Lydia, apparently the only one still in possession of her senses, knew it for the calamity it was.
“These Yarbro men,” Lark said. “A woman never knows what to expect next.”
“I certainly didn’t expect to be abducted on my wedding day,” Lydia said, but now that some of the panic had subsided, along with the shock, she’d admitted the truth, at least to herself. She was glad Gideon had kept her from marrying Jacob; she’d hoped all along that he would come for her, that was why she’d sent the letter in the first place.
It was purely selfish to be so relieved, given the bleak future she and the aunts and Helga would have to face, but she was relieved. If it hadn’t been for Gideon, Jacob Fitch would be doing unspeakable things to her in his bed by now, with the blessing of God and man.

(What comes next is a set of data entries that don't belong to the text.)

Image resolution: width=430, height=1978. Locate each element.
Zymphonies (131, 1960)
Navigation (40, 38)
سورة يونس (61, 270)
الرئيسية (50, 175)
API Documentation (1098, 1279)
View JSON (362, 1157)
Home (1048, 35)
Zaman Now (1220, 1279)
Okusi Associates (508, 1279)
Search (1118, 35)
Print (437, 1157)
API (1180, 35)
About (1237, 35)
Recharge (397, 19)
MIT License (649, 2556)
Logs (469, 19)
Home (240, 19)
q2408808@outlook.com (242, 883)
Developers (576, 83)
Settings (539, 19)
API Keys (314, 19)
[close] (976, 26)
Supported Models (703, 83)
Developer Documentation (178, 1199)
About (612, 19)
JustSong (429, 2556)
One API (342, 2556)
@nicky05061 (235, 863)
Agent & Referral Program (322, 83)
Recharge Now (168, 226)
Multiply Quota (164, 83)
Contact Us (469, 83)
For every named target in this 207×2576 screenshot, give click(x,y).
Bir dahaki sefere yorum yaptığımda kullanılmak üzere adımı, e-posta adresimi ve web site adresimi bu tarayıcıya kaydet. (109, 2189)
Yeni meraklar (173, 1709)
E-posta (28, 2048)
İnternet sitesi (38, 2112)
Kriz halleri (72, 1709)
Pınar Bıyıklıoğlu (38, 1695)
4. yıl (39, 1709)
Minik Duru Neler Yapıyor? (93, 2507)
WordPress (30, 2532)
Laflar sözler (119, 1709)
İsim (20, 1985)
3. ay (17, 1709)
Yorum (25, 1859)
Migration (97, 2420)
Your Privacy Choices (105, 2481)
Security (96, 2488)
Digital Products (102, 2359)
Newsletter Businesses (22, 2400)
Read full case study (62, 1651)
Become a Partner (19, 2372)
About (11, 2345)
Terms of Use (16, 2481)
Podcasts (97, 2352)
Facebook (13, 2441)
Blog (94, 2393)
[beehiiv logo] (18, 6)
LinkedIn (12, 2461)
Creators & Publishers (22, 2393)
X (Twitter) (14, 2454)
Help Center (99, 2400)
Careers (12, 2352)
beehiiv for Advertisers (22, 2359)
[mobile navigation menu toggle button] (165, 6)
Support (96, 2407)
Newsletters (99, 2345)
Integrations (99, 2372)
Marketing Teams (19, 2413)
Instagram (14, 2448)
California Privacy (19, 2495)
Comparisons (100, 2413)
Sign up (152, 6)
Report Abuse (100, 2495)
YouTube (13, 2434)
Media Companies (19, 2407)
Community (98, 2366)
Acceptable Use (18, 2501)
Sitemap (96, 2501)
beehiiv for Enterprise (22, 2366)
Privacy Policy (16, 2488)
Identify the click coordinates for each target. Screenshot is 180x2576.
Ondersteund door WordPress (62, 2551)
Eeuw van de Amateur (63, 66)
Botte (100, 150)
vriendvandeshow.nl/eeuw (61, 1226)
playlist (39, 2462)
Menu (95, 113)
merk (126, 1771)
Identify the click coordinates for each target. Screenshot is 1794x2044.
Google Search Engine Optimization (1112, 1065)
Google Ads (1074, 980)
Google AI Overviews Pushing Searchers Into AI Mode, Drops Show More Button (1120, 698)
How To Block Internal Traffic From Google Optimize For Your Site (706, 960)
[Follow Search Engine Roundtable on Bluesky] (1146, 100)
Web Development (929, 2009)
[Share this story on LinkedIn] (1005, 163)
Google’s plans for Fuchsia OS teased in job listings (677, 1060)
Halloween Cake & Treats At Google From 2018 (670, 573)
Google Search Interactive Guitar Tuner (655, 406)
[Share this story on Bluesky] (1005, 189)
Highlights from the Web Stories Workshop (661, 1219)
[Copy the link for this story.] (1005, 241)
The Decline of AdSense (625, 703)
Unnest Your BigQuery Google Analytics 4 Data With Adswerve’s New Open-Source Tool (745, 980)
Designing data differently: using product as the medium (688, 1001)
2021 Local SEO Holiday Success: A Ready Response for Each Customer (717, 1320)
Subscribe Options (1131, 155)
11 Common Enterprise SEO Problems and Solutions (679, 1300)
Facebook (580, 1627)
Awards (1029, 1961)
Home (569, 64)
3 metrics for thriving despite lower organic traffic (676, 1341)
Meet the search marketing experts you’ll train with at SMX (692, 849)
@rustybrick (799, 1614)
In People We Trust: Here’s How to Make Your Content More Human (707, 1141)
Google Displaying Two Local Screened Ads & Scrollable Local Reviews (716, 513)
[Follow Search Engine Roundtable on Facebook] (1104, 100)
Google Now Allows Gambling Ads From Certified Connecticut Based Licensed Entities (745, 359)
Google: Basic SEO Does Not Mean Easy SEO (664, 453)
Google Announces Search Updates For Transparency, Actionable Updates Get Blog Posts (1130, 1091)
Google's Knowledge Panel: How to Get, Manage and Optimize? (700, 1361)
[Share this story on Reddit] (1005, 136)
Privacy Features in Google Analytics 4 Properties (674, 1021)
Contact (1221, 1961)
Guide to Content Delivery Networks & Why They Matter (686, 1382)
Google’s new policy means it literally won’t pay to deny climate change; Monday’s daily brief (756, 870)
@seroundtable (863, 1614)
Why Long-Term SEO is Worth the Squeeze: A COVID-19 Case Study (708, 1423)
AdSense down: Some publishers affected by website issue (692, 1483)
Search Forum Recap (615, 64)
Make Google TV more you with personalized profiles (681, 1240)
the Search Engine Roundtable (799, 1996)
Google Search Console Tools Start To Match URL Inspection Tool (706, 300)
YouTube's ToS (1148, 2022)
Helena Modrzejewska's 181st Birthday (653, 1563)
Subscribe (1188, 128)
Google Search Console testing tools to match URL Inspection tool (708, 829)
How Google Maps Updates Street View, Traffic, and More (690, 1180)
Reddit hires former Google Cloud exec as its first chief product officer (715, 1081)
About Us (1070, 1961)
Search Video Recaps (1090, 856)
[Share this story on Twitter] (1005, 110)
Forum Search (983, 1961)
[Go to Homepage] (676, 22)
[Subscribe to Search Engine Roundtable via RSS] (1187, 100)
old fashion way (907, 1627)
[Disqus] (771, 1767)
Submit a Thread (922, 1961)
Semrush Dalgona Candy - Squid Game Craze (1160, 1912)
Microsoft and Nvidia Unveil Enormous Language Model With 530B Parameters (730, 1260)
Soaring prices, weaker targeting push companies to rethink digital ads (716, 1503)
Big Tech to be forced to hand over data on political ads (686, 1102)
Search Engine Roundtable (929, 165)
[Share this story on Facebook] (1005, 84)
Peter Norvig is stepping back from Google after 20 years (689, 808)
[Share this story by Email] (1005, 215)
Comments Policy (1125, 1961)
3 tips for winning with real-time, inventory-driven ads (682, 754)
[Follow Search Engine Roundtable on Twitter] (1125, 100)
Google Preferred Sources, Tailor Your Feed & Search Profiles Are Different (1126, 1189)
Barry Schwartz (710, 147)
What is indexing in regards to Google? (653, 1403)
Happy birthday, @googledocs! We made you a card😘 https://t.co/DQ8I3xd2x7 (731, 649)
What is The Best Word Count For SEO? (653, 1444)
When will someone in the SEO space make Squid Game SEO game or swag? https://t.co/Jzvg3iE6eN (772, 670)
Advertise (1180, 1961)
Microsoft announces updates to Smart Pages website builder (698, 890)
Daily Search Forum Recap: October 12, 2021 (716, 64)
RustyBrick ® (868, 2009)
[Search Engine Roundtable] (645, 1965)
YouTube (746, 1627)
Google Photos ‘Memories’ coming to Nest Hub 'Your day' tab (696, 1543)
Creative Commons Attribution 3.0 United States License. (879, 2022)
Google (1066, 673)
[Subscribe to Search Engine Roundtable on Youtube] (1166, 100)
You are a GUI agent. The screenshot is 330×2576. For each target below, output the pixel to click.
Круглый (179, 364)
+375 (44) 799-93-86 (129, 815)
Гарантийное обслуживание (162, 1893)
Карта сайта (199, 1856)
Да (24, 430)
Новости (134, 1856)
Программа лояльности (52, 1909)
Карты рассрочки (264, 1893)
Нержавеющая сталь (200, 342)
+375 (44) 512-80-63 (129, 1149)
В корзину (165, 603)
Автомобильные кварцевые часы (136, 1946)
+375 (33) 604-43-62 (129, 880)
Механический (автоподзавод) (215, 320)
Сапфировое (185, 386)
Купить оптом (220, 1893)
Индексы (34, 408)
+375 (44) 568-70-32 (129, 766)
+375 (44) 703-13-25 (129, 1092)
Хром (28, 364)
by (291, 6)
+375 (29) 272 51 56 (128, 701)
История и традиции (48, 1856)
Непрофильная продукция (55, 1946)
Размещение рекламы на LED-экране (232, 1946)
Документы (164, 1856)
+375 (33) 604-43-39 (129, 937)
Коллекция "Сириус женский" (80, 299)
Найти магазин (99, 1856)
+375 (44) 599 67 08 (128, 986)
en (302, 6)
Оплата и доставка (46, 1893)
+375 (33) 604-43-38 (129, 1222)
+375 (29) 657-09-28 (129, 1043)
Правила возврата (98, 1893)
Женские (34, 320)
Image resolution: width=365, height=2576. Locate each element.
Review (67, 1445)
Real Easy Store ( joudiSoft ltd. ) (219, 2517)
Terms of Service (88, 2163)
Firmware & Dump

Instead, she was sitting quietly at a kitchen table, in a lovely house at the end of a quiet country lane, sipping tea with her former teacher.
Except for her aunt Nell, Lydia had never admired another woman as much as she did Lark.
She was just about to excuse herself and retire when the screened door opened, and Rowdy came in, with a dog trailing behind him and Gideon following somewhat forlornly behind the dog.
Rowdy approached his wife’s chair, bent to kiss the top of her head. Lark glowed, smiling up at him.
“I’ve kept your supper warm,” she told him.
“I’ll eat later,” Rowdy answered, with a twinkle in his eyes. “Right now, you and me and Pardner are going to make ourselves scarce for a little while.”
Lydia felt a jolt of something very complicated as her gaze skirted Lark and Rowdy and connected with Gideon’s face. What she felt was partly alarm, partly annoyance, and mostly a complete mystery to her.
Gideon, meanwhile, hovered just over the threshold, as if struck dumb, long after Lark and Rowdy had left the kitchen.
“I didn’t know what else to do,” he finally said. “But if you want to go back to Jacob Fitch—if that’s really what you want—I’ll take you to him myself.”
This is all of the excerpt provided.